# Data extract:
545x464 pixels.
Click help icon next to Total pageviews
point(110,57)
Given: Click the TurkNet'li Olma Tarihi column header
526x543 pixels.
...
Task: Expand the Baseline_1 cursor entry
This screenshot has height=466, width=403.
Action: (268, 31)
* * *
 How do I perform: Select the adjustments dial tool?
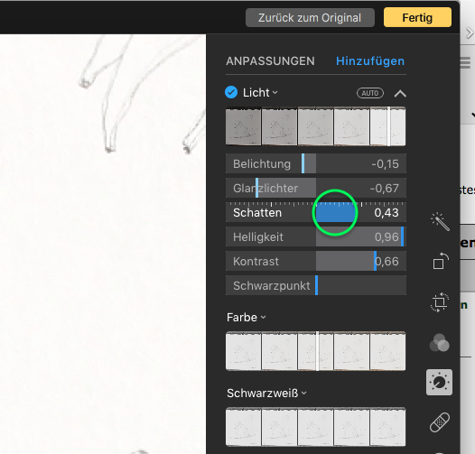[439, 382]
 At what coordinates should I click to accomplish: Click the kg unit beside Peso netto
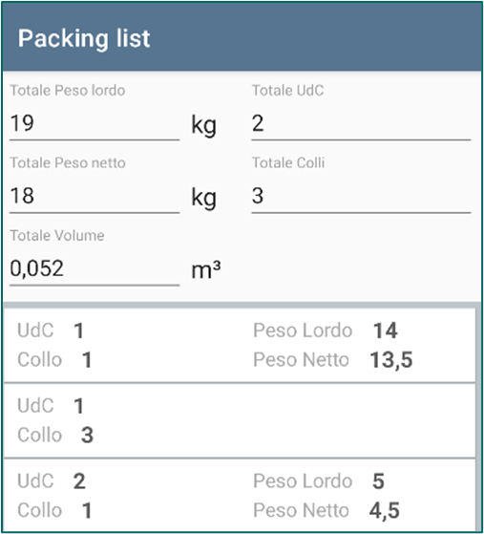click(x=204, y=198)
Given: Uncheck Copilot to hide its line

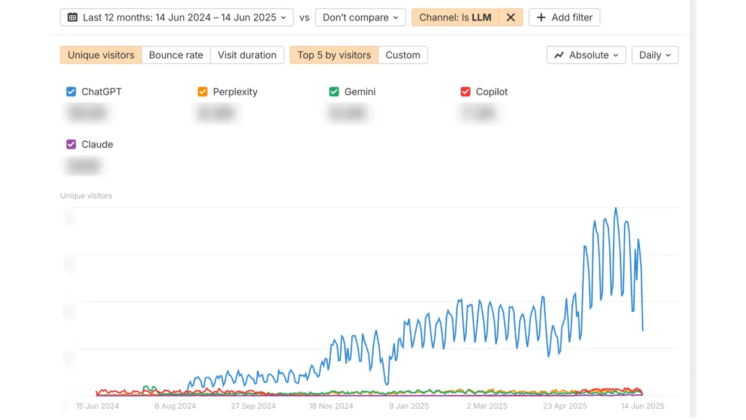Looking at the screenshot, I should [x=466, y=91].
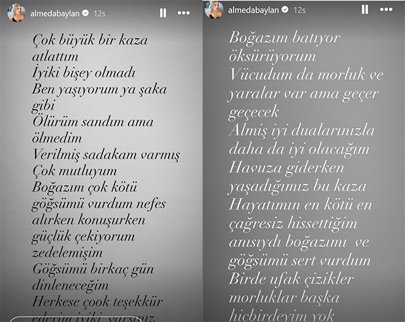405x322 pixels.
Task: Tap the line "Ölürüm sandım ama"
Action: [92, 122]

# Task to carry out:
All that is wanted is an exact copy of the lines above from the one with "Click help icon next to Total pageviews" through the one with "526x543 pixels.", with both ends included.

# Response to the task:
Click help icon next to Total pageviews
point(110,57)
Given: Click the TurkNet'li Olma Tarihi column header
526x543 pixels.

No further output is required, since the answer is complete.